In February 2014 famed science advocate Bill Nye debated creation science advocate Ken Ham. They got together for a couple hours and threw point and counterpoint back and forth in an attempt to establish which position is correct. They wanted, each of them, to prove that they possessed the right answer. In some ways it doesn’t matter much what the questions were. They just wanted to be right.
Nye kept pointing to observations about the age of the earth that contradicted Ham’s young-earth theories. Ham repeatedly rebutted with the quotation of scripture. Neither one of them changed their positions and most of the people who viewed the debate came away thinking the same thing as they did when the debate started.
So what’s the point?
David, king of Israel, was a songwriter. He may have even been as prolific as Neil Diamond. David primarily wrote songs that were his prayers. Those songs, along with songs from other people in the history of Israel, were collected into a prayer/song book called the Psalms. Some of the psalms are declarations of the way the world works. Other psalms are pleading questions to God, trying to figure out where it all went wrong. And other psalms are like emerging from a mist to see clearly again.

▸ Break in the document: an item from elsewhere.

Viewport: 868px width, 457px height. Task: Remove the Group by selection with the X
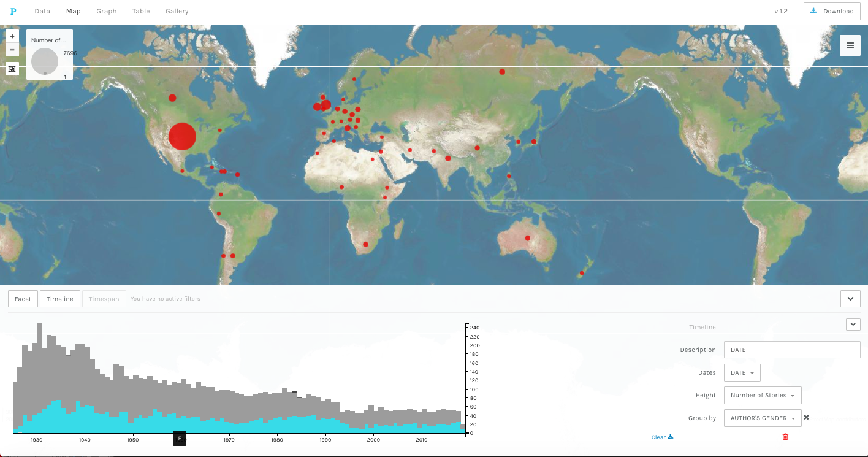pos(807,418)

But all the psalms are concerned with meaning. There’s a difference between meaning and answers. Another way to talk about it is the difference between wisdom and knowledge.
Both knowledge and answers are, usually, static. The answer is or it isn’t. It’s right or it’s wrong. You have knowledge or you don’t. If I ask how far it is from Portland, Oregon to Cork, Ireland there is a specific, unchangeable answer. Once you have that knowledge you have it and you don’t need to figure it out again (yes, I know the movement of the tectonic plates means that the distance is changing all the time, stay with me, I’m trying to make a point here).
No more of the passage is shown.